Write out the data word for word and omit every picture.
Records for this task Block Start
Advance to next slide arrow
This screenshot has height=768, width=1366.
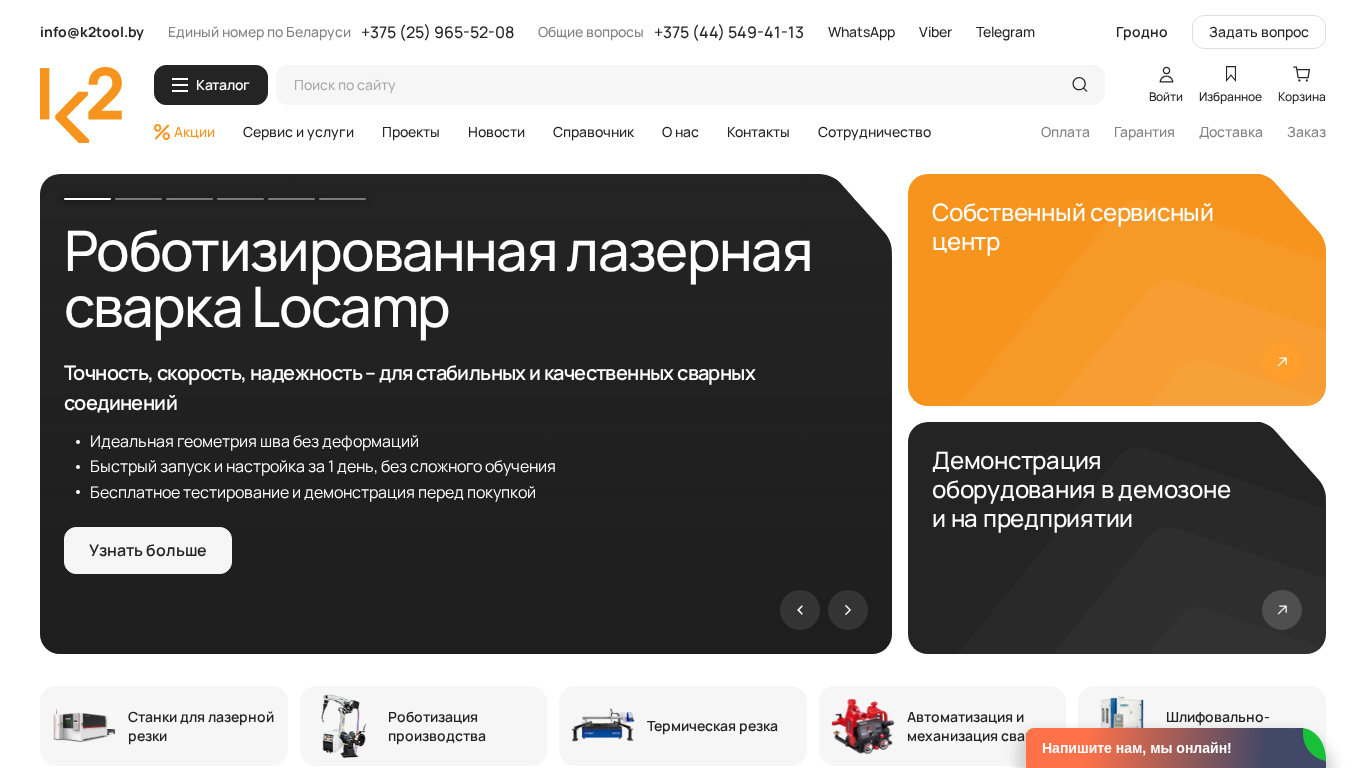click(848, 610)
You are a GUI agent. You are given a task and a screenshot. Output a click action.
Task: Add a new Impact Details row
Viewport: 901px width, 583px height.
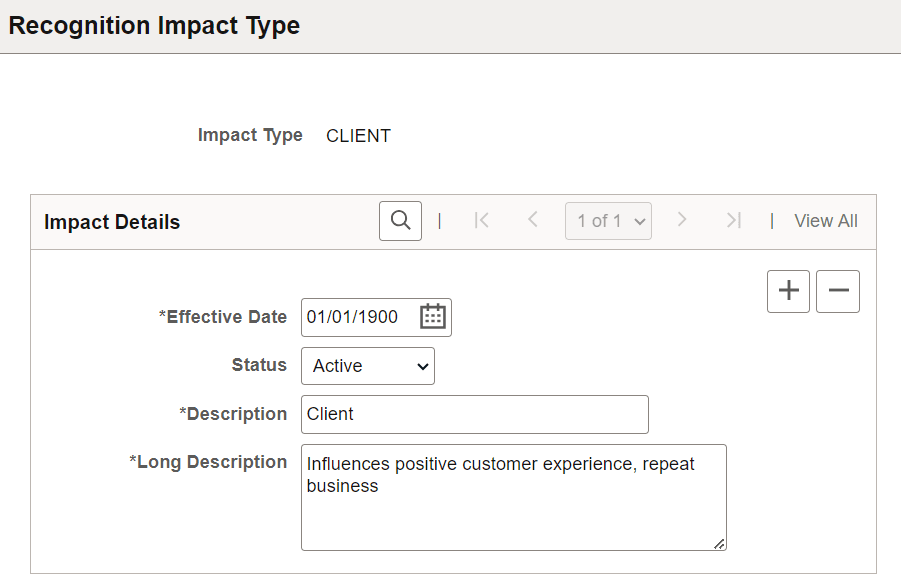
Records for this task Block End
- _Written solution_
Advance to next slide arrow
This screenshot has height=768, width=1366.
click(848, 610)
You are a GUI agent. You are given a task and a screenshot. Output a click action.
Task: Add a new Impact Details row
Viewport: 901px width, 583px height.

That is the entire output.